ZOBACZ WIDEO: #dziejesiewsporcie: Ronaldo imponuje formą. Pokazali, co zrobił na treningu
"Doceniam tę decyzję, jest ona najlepsza w kontekście przygotowań do zawodów. Mniej podróżowania i więcej regeneracji" - skomentował selekcjoner Biało-Czerwonych.
Jak zauważył dziennikarz Eurosportu, Kacper Merk, te problemy oznaczają, że w lutym reprezentanci Polski spędzili w swoich domach... jeden dzień. - Czyli biorąc pod uwagę bieżący miesiąc, konkretnie od 1 lutego, skoczkowie byli w domu aż jeden pełny dzień, 6 lutego. Taka ciekawostka organizacyjno-logistyczna - napisał na platformie X.
Przypomnijmy, że skoczków czekają aż trzy konkursy PŚ w Oberstdorfie (HS 235): zawody duetów (piątek) oraz dwukrotnie rywalizacja indywidualna (sobota i niedziela).

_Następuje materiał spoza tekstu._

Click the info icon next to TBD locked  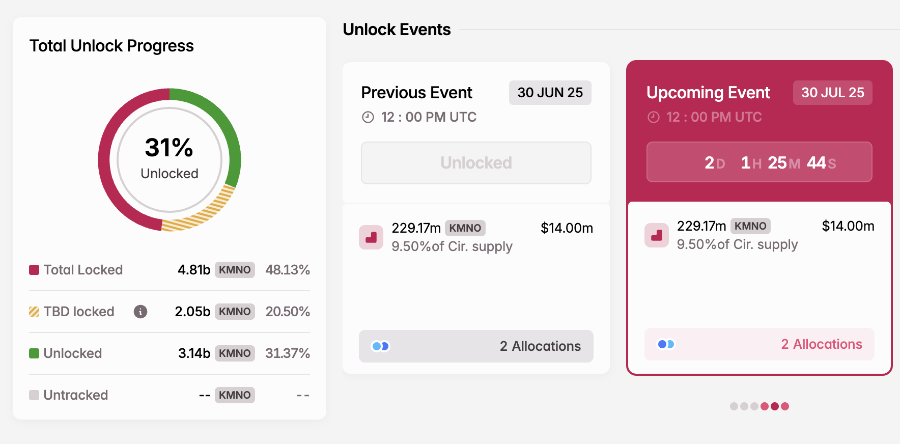click(140, 312)
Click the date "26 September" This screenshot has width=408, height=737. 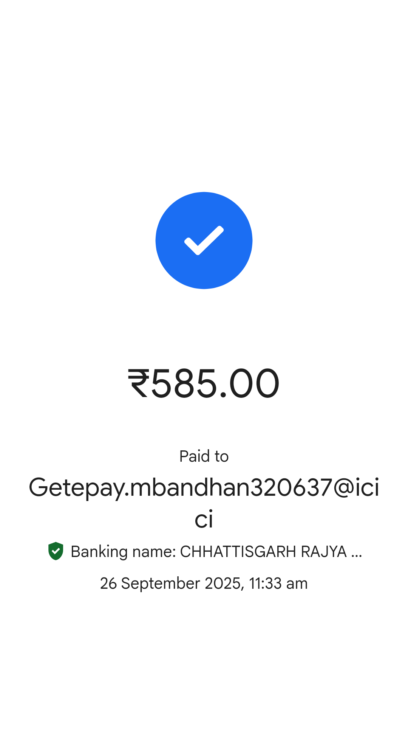tap(150, 583)
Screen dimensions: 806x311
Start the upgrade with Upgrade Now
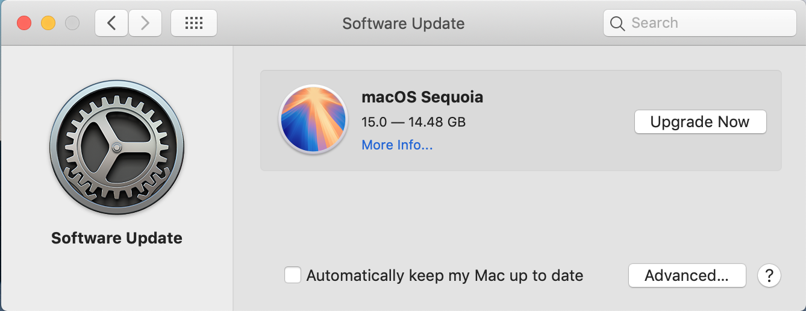(x=700, y=122)
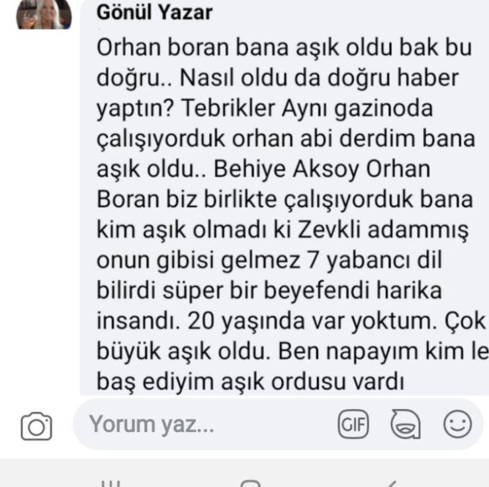Tap the name 'Behiye Aksoy' in comment
Image resolution: width=489 pixels, height=487 pixels.
[287, 169]
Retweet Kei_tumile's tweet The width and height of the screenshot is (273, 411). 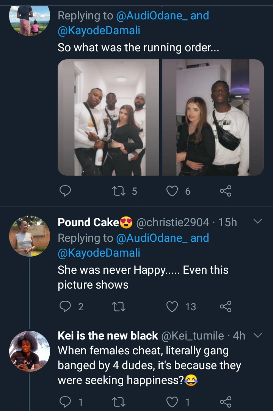[x=119, y=402]
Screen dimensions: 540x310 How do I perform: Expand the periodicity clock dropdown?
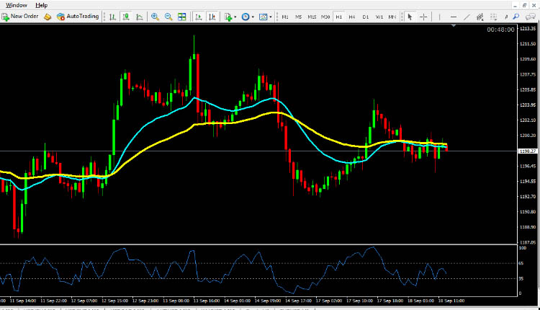[252, 16]
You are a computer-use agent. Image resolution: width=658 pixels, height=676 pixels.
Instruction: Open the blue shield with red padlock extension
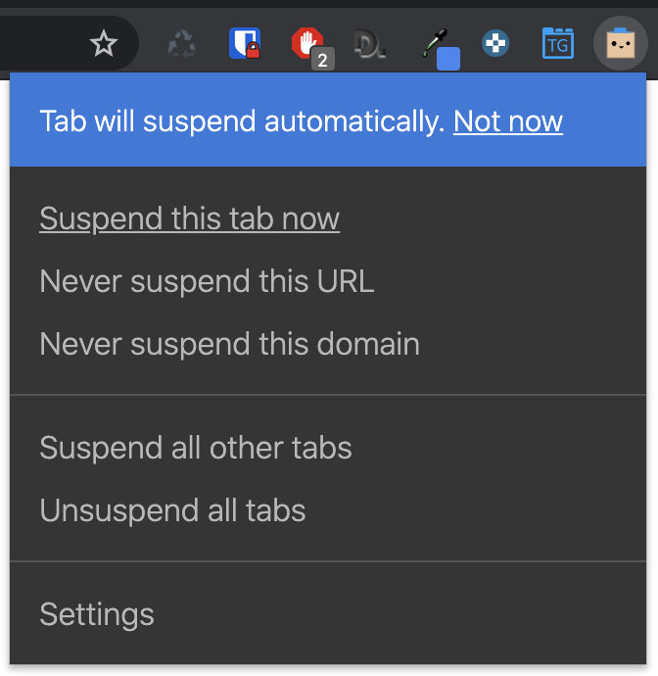tap(244, 44)
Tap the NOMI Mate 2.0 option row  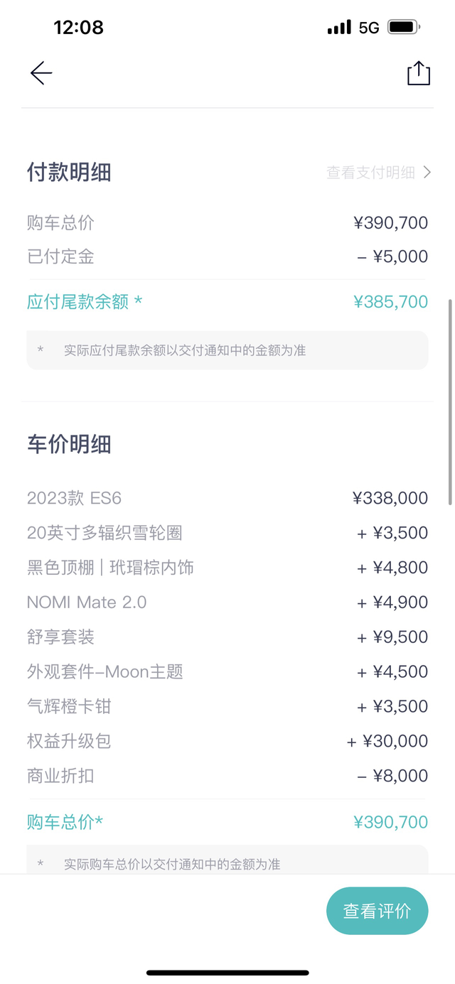click(x=87, y=602)
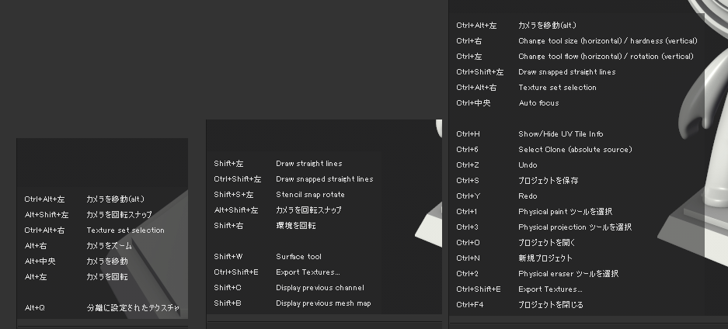
Task: Click the Auto focus shortcut entry
Action: pyautogui.click(x=538, y=103)
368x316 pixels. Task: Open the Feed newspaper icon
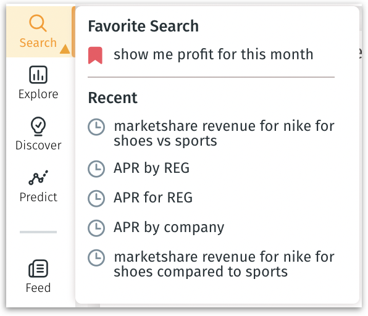pos(38,268)
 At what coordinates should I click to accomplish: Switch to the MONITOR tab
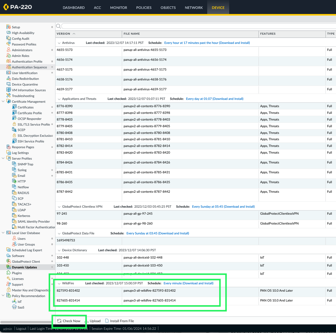118,7
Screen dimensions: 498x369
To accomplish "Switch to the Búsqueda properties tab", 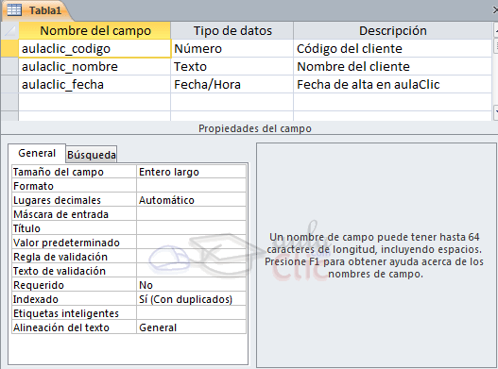I will tap(92, 155).
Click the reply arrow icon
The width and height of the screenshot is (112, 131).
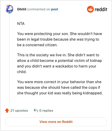point(36,110)
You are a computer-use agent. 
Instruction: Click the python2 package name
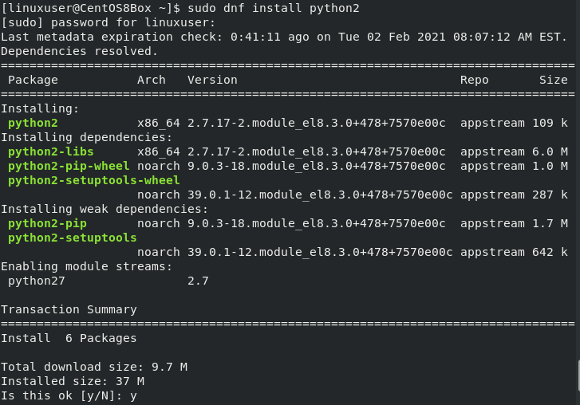pyautogui.click(x=33, y=123)
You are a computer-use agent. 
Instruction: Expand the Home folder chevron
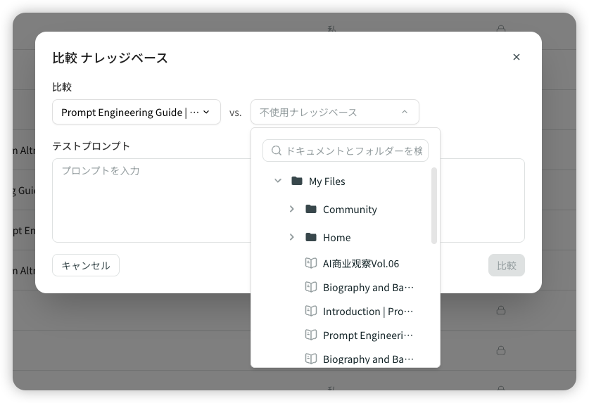pyautogui.click(x=292, y=237)
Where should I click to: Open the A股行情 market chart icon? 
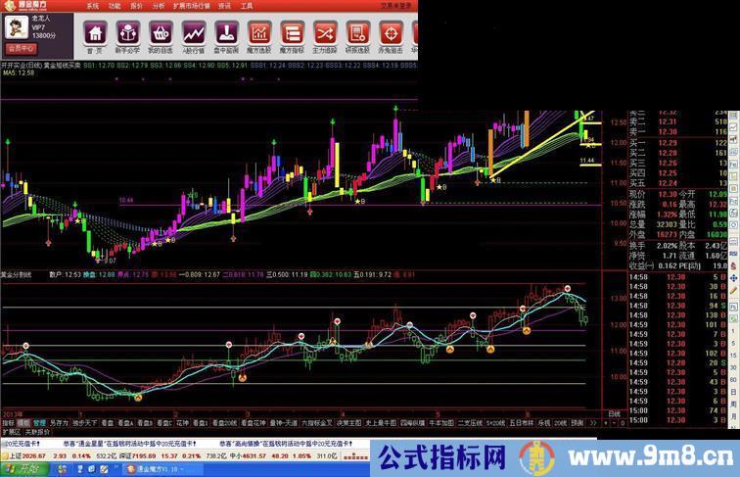click(x=192, y=36)
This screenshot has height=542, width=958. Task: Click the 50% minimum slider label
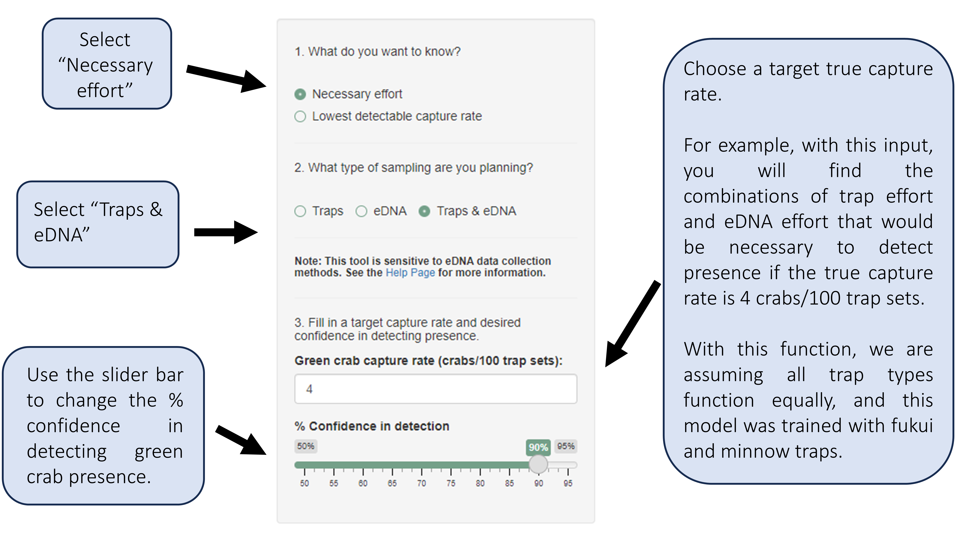coord(306,446)
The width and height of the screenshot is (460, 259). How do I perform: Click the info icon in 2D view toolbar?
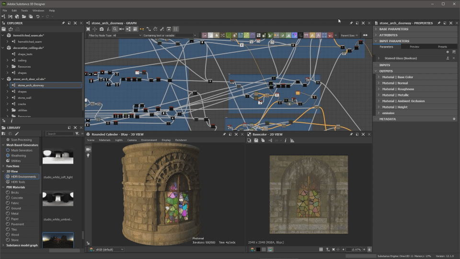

– Z powodu strajków niemieckich linii lotniczych Lufthansa pojawiły się problemy na drodze powrotnej z Japonii. Plan zakładał, że zawodnicy wrócą do domów w poniedziałkowy wieczór. Strajki sprawiły jednak, że ekipa utknęła we Frankfurcie. Postanowiliśmy, by stamtąd udać się…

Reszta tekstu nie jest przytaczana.